Adds “Fed Up” producer David, “Bon Appétit has long been a leader in offering healthy, sustainably sourced food for Americans at work and at school. It’s an honor to have their support in helping people learn to feed themselves in a similar way at home.”
In October, Bon Appétit says it will roll out a sugar-free education campaign companywide at hundreds of locations in 32 states for Food Day 2014.
GMA to honor retired Walmart CEO Mike Duke
In other GMA news, the association will honor retired Walmart President and CEO Mike Duke with the 2014 GMA Hall of Achievement Award, the organization’s highest honor, at its Leadership Forum on Aug. 23 in Colorado.
“Leaders in the consumer packaged goods industry are committed to making a difference in the everyday lives of consumers but, even among this accomplished group, the noteworthy innovations and far-reaching impact Mike Duke has had stand out,” said GMA’s’ Bailey. “Mike is an exemplary leader whose integrity, dynamism and ingenuity have made our industry stronger and the lives of consumers better. It will be an honor for GMA to present him with the 2014 Hall of Achievement Award.”
Duke’s tenure at Walmart began in 1995, and he quickly rose through the ranks, leading logistics, distribution and administration divisions. In 2005 he assumed responsibility for its international arm and also served as vice chairman. Duke was named president and CEO of Walmart Stores Inc. in 2009, becoming just the fourth person to hold the position in the retailer’s history. As CEO, he is credited with delivering strong financial performances while making critical investments in technology and human resources to support Walmart’s global expansion. Duke has also been a champion of the company’s efforts to address social and environmental issues.

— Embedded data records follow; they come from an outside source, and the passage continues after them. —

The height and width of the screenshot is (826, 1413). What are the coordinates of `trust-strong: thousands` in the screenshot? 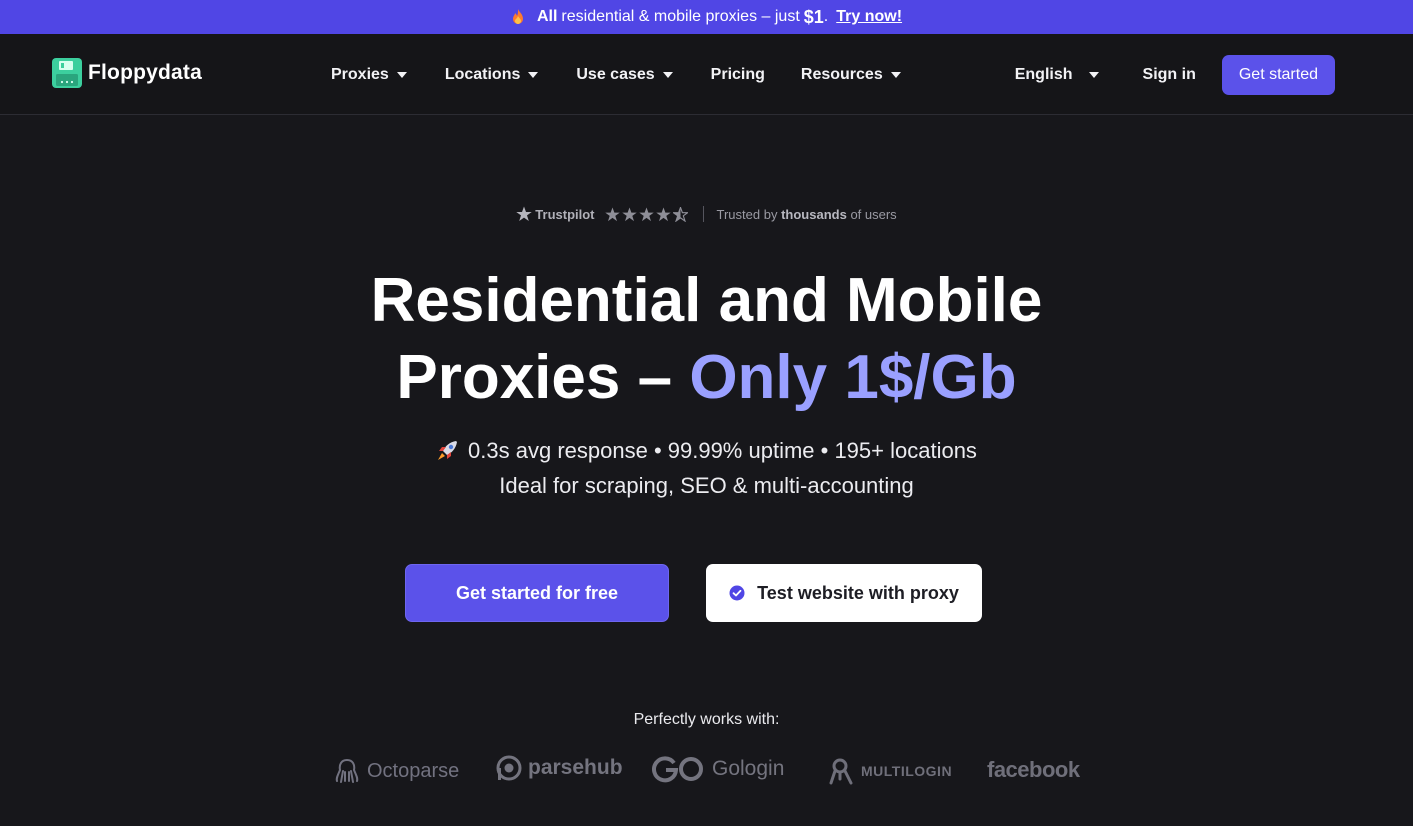 It's located at (814, 214).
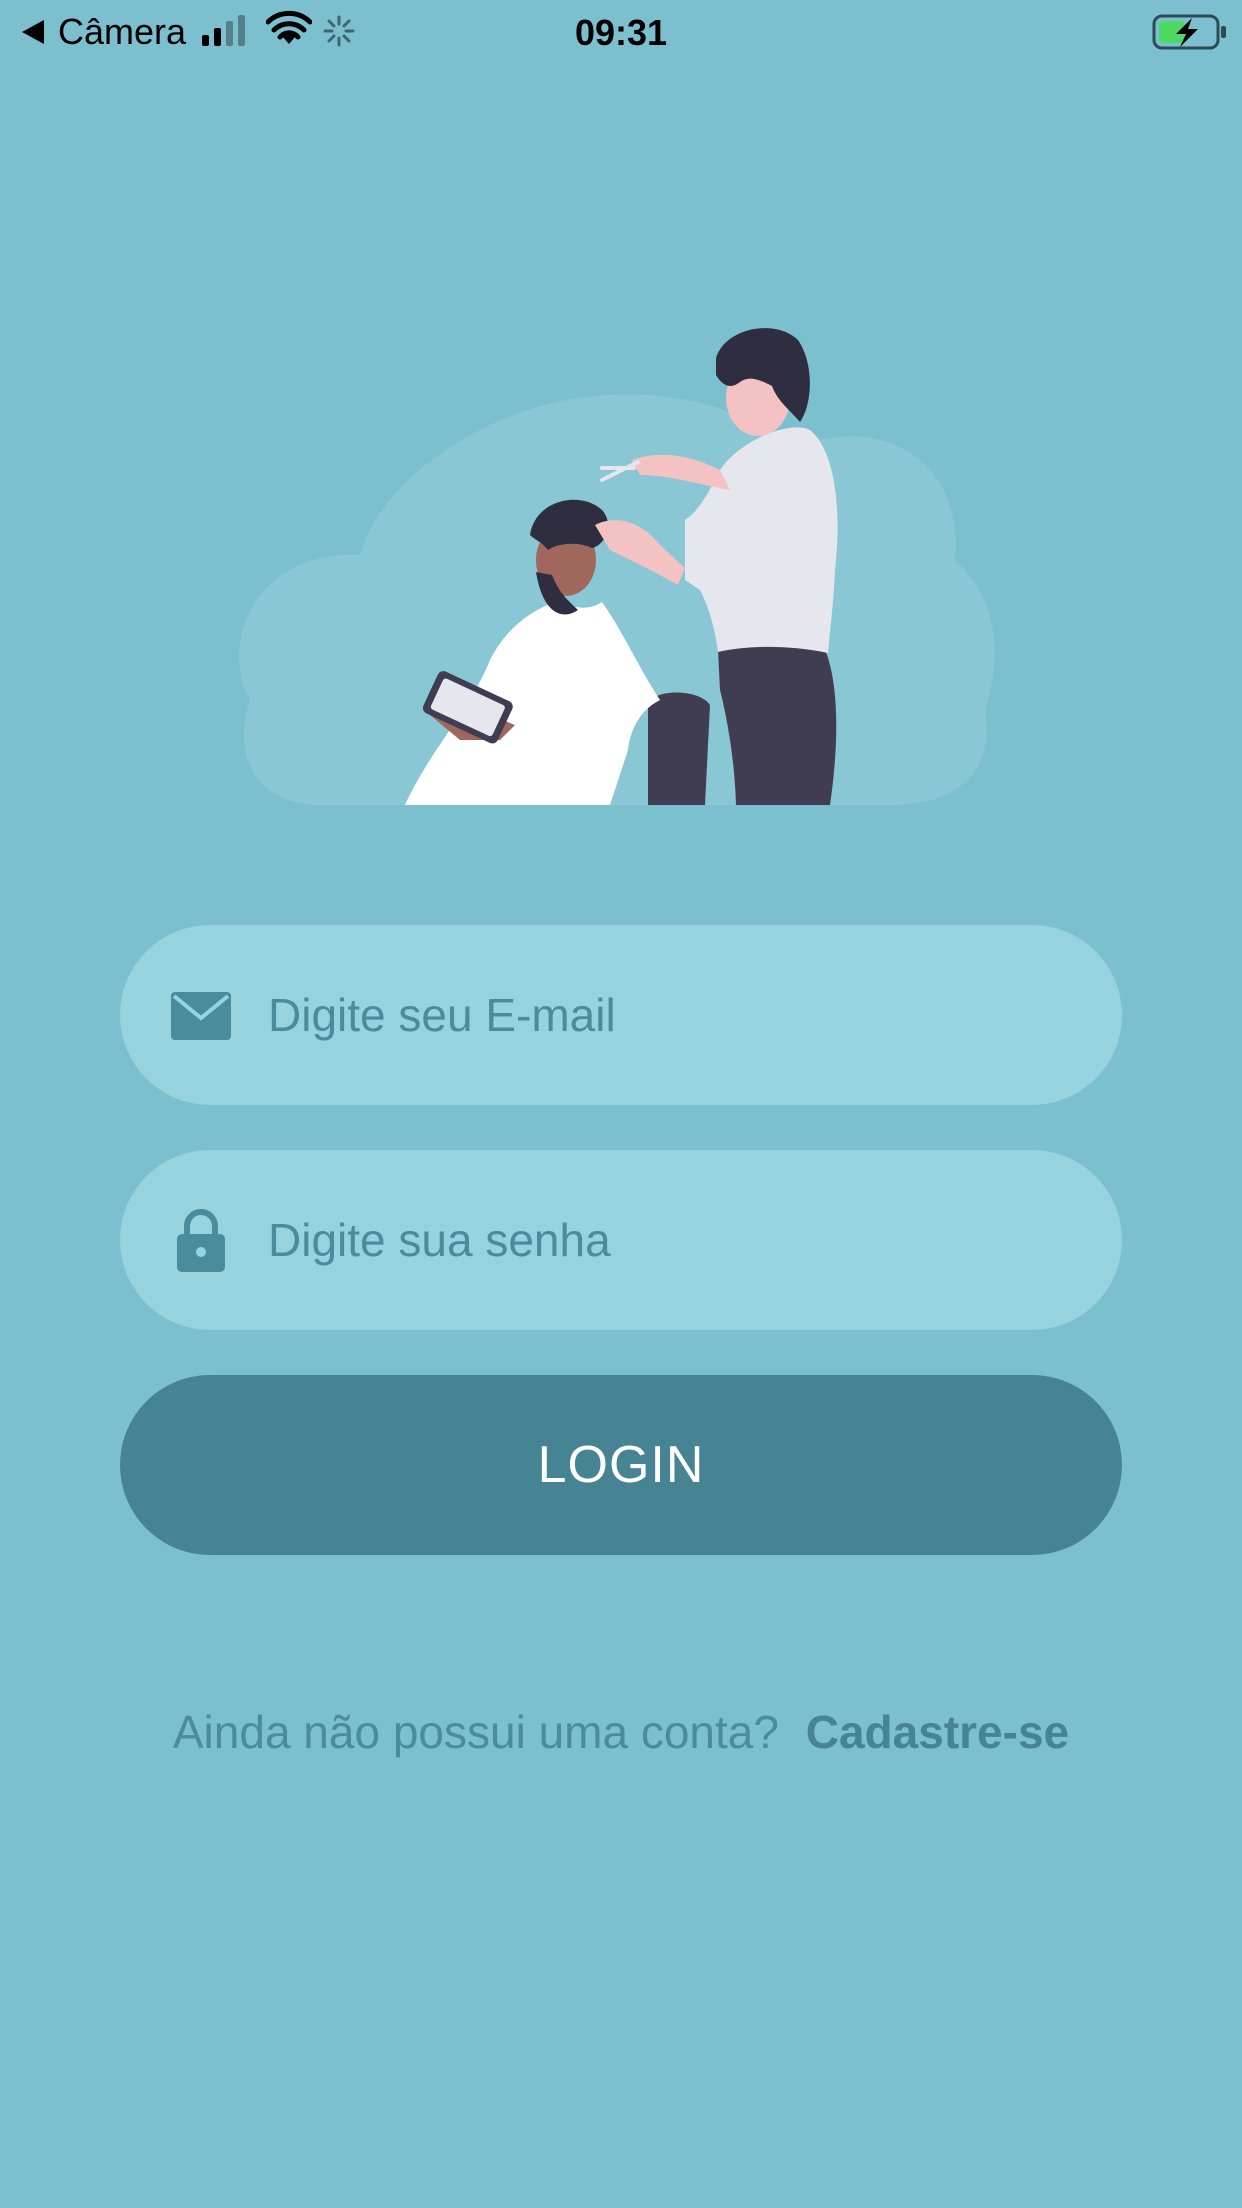  I want to click on barber-pants, so click(778, 724).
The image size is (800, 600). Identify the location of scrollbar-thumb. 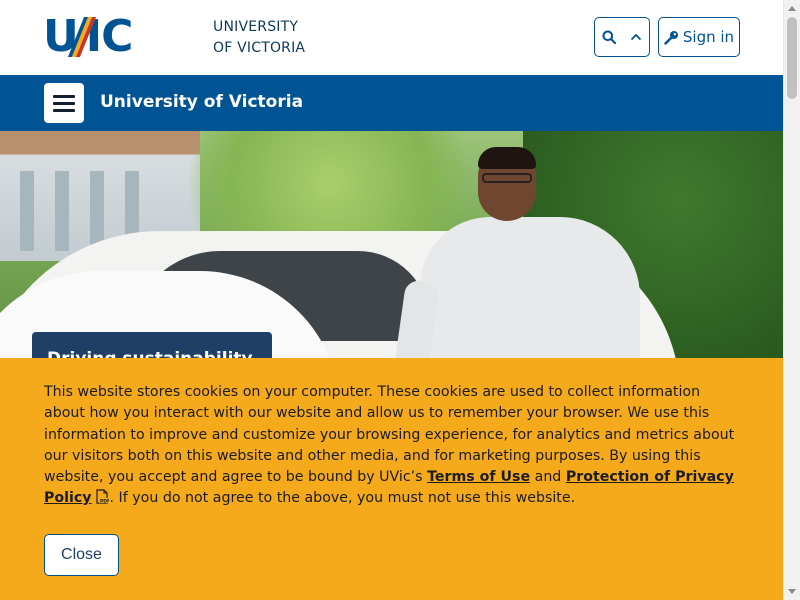
(792, 58).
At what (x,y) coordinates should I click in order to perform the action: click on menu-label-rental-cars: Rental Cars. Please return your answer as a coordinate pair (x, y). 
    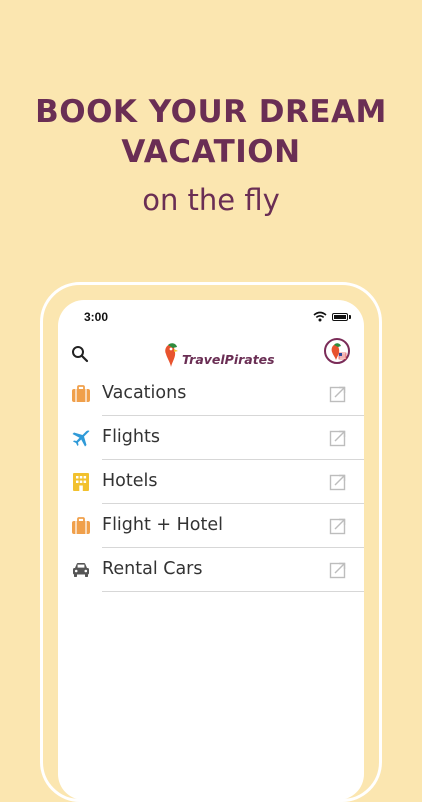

During his tenure, the company opened more than 220 stores in food deserts across the U.S., launched the Great For You icon to help customers quickly and easily identify more nutritious foods for their families, saved customers more than $3.5 billion on fresh fruits and vegetables, donated more than 1.58 billion pounds of food to local food banks and pledged to source $20 billion in goods from women-owned businesses by 2016. Today, Duke serves as chairman of the executive committee of the Walmart board. Prior to joining Walmart, Duke gained 23 years of retail experience as an executive with Federated Department Stores and May Department Stores.
Duke has served on the board of directors of the Consumer Goods Forum and the executive committee of the Business Roundtable. He currently sits on the executive board of Conservation International’s Center for Environmental Leadership in Business and on the board of advisors of the University of Arkansas and Tsinghua University School of Economics and Management in Beijing, China.
The GMA Leadership Forum will be held Aug. 22-24 at The Broadmoor in Colorado Springs. The Hall of Achievement Awards will be presented as part of the conference program on Saturday, Aug. 23.